ЗАДАНИЯ -
a – Ответьте по фрагменту о рентгене в ветлечебнице:
(i) Сколько лет было бордер-колли Бену?
(ii) В какой стране находилась сельская ветлечебница?
(iii) Что было налито в третий лоток?
b – Измените часть фрагмента о рентгене в ветлечебнице: перепишите всё от «3. По команде» и ниже до «по мере необходимости.», поставив «таймером» вместо «секундомером».
c – Продолжите фрагмент о рентгене в ветлечебнице с того места, где он заканчивается.

Бордер-колли Бену было четыре года. Он перепрыгнул через забор в погоне за кроликом, его задняя лапа застряла в проволочном ограждении, и он вывихнул бедро. Все симптомы были налицо, точнее, явно видны по ноге – я уже с таким раньше сталкивался. Мы сделали Бену рентген, на котором вывих бедра был очевиден, что подтвердило мой предварительный диагноз. Сделать рентгеновские снимки – само по себе целое мучение. Я тогда практиковал в сельской ветлечебнице в Уэльсе, работал на пожилого владельца, который через несколько недель должен был уйти на пенсию, на покой. Так что можете себе представить, какой недосягаемой роскошью считались цифровые снимки? Даже автоматическая машина для проявки снимков была слишком дорогим удовольствием для Алана, владельца и главврача ветлечебницы в одном лице. У нас также не было ни комнаты для проявки пленки, ни центрального отопления, ни крепкой крыши, которая не протекала бы в разных местах. Конечно, мир давно уже изобрел все эти удобства, но до его лечебницы такие блага цивилизации не дошли.
А потому проявку рентгеновских снимков делали следующим образом.
1. Один врач забирается в шкаф, что под лестницей, с тремя кошачьими лотками. В одном проявитель, в другом вода, в третьем фиксатор. Забыл сказать, что предварительно из лотков надо было удалить все продукты кошачьей жизнедеятельности. Шкаф плотно закрывался изнутри с тем, чтобы обеспечить полную темноту. Все манипуляции внутри производятся исключительно на ощупь и по наитию.
2. Второй ветврач сидит снаружи в коридоре. В его работу входит придерживать ногой дверь шкафа, чтобы она не открывалась, при этом он упирается спиной в противоположную стену для дополнительного упора. Так он не дает лучам света проникнуть внутрь шкафа, иначе чувствительные рентгеновские пленки засветятся. Вторая его задача – запускать секундомер и командовать врачу в шкафу, когда опускать и вынимать снимки из лотков.
3. По команде второго врача с секундомером врач в шкафу должен опускать снимки по очереди в каждую из жидкостей и промывать в воде по мере необходимости.
Как только пленку проявили и зафиксировали, с ней можно работать. Сочетание антикварного оборудования и рудиментарных техник в большинстве случаев выливалось в плохого качества снимки. То есть вы смотрите на снимок и понимаете, что на нем «ни хрена не видно», а потому снова и снова начинаете все сначала… Однако после второй попытки снимки у нас получились, и на них мы увидели то, что нам было нужно.

ИСХОДНЫЕ ДАННЫЕ -
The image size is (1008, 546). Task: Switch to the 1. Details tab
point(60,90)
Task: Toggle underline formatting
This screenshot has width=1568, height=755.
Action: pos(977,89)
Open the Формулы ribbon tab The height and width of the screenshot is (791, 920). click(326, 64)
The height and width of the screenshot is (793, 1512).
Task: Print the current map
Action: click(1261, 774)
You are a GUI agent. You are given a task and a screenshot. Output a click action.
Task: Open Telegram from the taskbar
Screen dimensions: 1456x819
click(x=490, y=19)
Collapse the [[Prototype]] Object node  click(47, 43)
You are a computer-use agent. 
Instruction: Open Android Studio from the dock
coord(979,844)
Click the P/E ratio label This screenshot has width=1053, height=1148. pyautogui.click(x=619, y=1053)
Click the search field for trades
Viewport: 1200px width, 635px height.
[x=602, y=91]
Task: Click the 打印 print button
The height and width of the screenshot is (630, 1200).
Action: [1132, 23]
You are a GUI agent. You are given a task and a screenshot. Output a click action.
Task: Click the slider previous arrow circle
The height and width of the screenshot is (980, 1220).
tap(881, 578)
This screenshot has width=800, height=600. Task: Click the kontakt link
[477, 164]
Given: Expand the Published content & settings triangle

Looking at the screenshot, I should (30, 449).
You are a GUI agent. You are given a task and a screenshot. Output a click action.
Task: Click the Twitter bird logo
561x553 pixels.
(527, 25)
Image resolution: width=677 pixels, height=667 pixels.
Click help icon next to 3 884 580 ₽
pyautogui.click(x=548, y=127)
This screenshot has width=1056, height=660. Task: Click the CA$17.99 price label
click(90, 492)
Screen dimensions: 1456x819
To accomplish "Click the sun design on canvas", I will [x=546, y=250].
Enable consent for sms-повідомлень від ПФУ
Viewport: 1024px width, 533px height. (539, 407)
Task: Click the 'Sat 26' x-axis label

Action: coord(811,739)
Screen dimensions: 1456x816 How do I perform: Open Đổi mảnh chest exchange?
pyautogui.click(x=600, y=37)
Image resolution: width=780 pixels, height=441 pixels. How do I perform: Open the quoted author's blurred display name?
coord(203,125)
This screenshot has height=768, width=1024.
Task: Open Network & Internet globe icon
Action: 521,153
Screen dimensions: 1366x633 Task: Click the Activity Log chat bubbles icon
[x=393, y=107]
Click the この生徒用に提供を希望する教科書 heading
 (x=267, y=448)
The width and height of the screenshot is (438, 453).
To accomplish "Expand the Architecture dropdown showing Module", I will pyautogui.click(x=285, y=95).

ОТВЕТЫ ПО ЗАДАНИЯМ -
a –
(i) Четыре года.
(ii) В Уэльсе.
(iii) Фиксатор.

b –
3. По команде второго врача с таймером врач в шкафу должен опускать снимки по очереди в каждую из жидкостей и промывать в воде по мере необходимости.

c –
Несколько манипуляций – и бедро вставлено на место. На ощупь все было нормально, и сам сустав был мягко вправлен. Иногда этого достаточно. Если бедро сидит в пазухе, то проблема решена. К несчастью, бывает и так, что выпавший сустав может растянуть или повредить связки и прочие сухожилия, которые его стабилизировали. И зачастую сустав вновь легко выпадает, и тогда нам потребуется постоянный хирургический фиксатор. Бен оказался невезучим. У нас было несколько доступных вариантов, но все они были специальными процедурами, что означало «дорогостоящими». Хозяин Бена, местный фермер, имел практичный взгляд на вещи. Бен был ему необходим как работник, а не как домашний питомец. Если он больше не сможет работать, то игра для него закончена. Фермер был не прочь заплатить минимальную сумму за лечение, но ничего свыше того, и уж тем более он не собирался оплачивать стоимость хирургической операции в специальной клинике. Без лечения Бену больше никогда не светило работать, да и ходить он тоже будет с трудом. Он мог бы передвигаться на трех лапах, однако боль в вывихнутом бедре постоянно досаждала бы ему и доставляла большой дискомфорт. Мы могли просто ампутировать лапу, однако фермер был предельно краток: либо мы его ставим на все четыре лапы, либо усыпляем. По глупости – причем по чудовищному непониманию своей глупости – я вызвался самостоятельно провести операцию под названием «остеотомия головки и шейки бедренной кости». Я звучал очень авторитетно, когда выговаривал эту фразу. Смотреть в справочнике, что она значит, я стал позже.
Бедренный сустав состоит из головки и паза. Головка – это окончание бедренной кости, а паз – это вертлужная впадина, сформированная частью таза. При выпадении головка больше не входит в паз и начинает натирать прилегающую кость таза; это очень больно. В ходе операции валик на головке кости удаляют, а саму кость выравнивают. Сустав будет навсегда разрушен, но окружающие мышцы могут сформировать псевдоартроз, или ложный сустав, который может ограниченно двигаться, но, что важнее, снимает ту боль, которая появляется от трения кости о кость. Это так называемое паллиативное вмешательство, которое осуществляется в качестве последнего средства для поддержания сносного качества жизни и избавления от боли. Кроме того, подобное хирургическое вмешательство осуществляется теми, кто понимает, что они делают. У нас таковых специалистов не было, а потому я начал готовится к мероприятию. Владелец клиники, Алан, заверил меня, что все необходимое оборудование в наличии. Сам он не мог в этом участвовать, но другой медперсонал был к моим услугам.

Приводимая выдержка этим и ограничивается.